Whether performance-enhancing drugs should be used by the military will ultimately be determined by the attitudes of civil society. These attitudes are not immutable.
There are scenarios in which the pharmacological performance enhancement of soldiers would be ethically and legally permissible. These scenarios recognize the unique nature of warfare, in which normal risk–benefit horizons are revised, making the administration of drugs to otherwise healthy individuals acceptable, given the alternative outcomes. However, drug use in the military should not become routine, in compensation for poor planning, or equipment and training shortfalls. Military doctrine and safeguarding procedures would need to ensure that performance-enhancing drugs are not abused, and that soldiers using pharmacological measures have tested and trained with the drug prior to deployment. This would require close collaboration with military healthcare professionals, and external ethical oversight, which in the UK would take place through the Ministry of Defence’s Research Ethics Committee.
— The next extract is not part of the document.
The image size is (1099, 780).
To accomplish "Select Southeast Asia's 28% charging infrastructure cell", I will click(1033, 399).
The implementation of a pharmacological performance-enhancement programme by the military would present a number of challenges. Significant among these is the requirement for soldiers to be afforded voluntary and informed consent to such interventions. Such consent is problematic in the military, where the organizational structure and culture make soldiers vulnerable to coercion from their superiors, peers and individual career concerns. Furthermore, the potential secrecy that would surround the use of pharmacological enhancement in the military would additionally cloud decisions to consent. And if non-acceptance led to partial uptake among soldiers, commanders would be faced with a dilemma of whether to decline the benefits of performance-enhancing drugs, or allow some soldiers to enhance while others do not – a choice that would be likely to have divisive implications for morale and unit cohesion.
Ultimately, the decision over whether pharmacological performance-enhancing drugs should be used by the military will be determined by the attitudes of civil society, and these attitudes are not immutable. Just as the use of amphetamines during the Second World War was shaped by social opinions at that time, the motivation for drug use by the modern military will be formed through changing attitudes to drugs in our society. In this way, the evolving social norms in modern Britain towards the use of drugs – be they prescribed medications, or drugs developed for professional and recreational usage – will determine whether the UK military implements programmes of pharmacological performance enhancement in the future.